[REQUIREMENT]: Lines that contain the string "computer" are the ones to list; copy all of them from the records.

[RECORDS SHOWN]:
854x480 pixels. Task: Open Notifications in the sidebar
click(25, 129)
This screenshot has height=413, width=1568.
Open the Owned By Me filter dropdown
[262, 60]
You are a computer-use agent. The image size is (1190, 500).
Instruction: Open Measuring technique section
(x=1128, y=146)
* * *
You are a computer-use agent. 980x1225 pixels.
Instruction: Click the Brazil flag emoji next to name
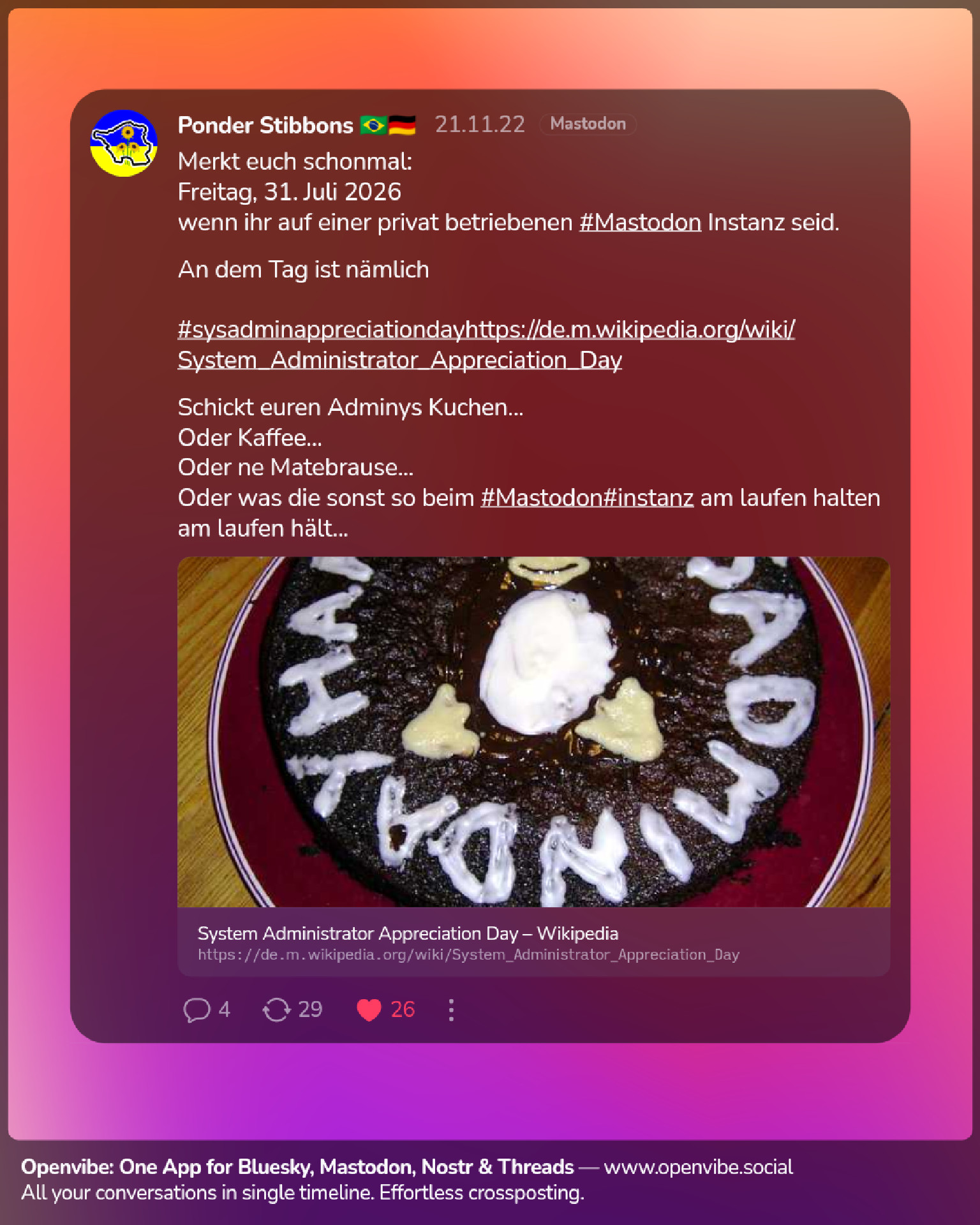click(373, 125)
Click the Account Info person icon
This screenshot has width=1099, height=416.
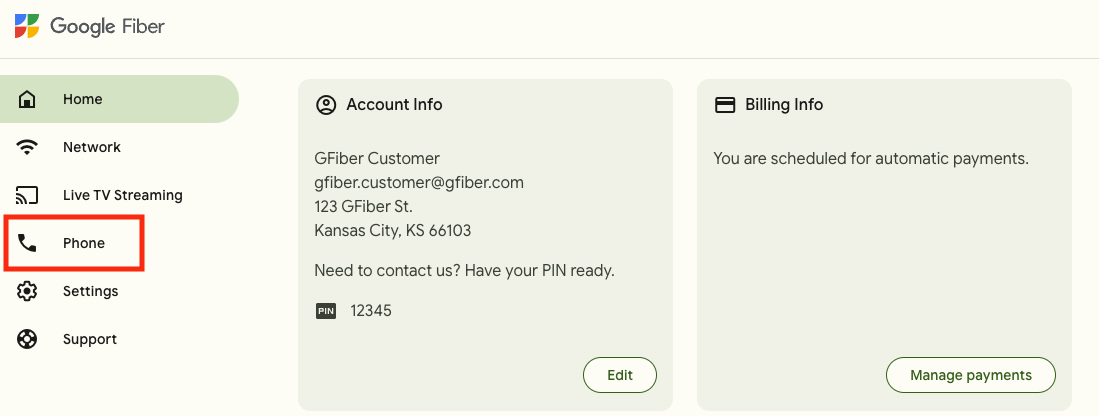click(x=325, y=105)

[SOLUTION FOR THIS EXERCISE]:
You are a computer-use agent. The image size is (1190, 500).
You are a computer-use agent. 980x1225 pixels.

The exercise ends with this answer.